**Material for this task:**
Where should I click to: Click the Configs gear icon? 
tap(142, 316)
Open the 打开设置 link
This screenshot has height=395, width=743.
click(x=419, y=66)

**Work to be completed:** Can you reproduce all of the material above word for word, keeping every line in its original order?

**Complete response:**
Where should I click to: Click the Configs gear icon? 
tap(142, 316)
Open the 打开设置 link
This screenshot has height=395, width=743.
click(x=419, y=66)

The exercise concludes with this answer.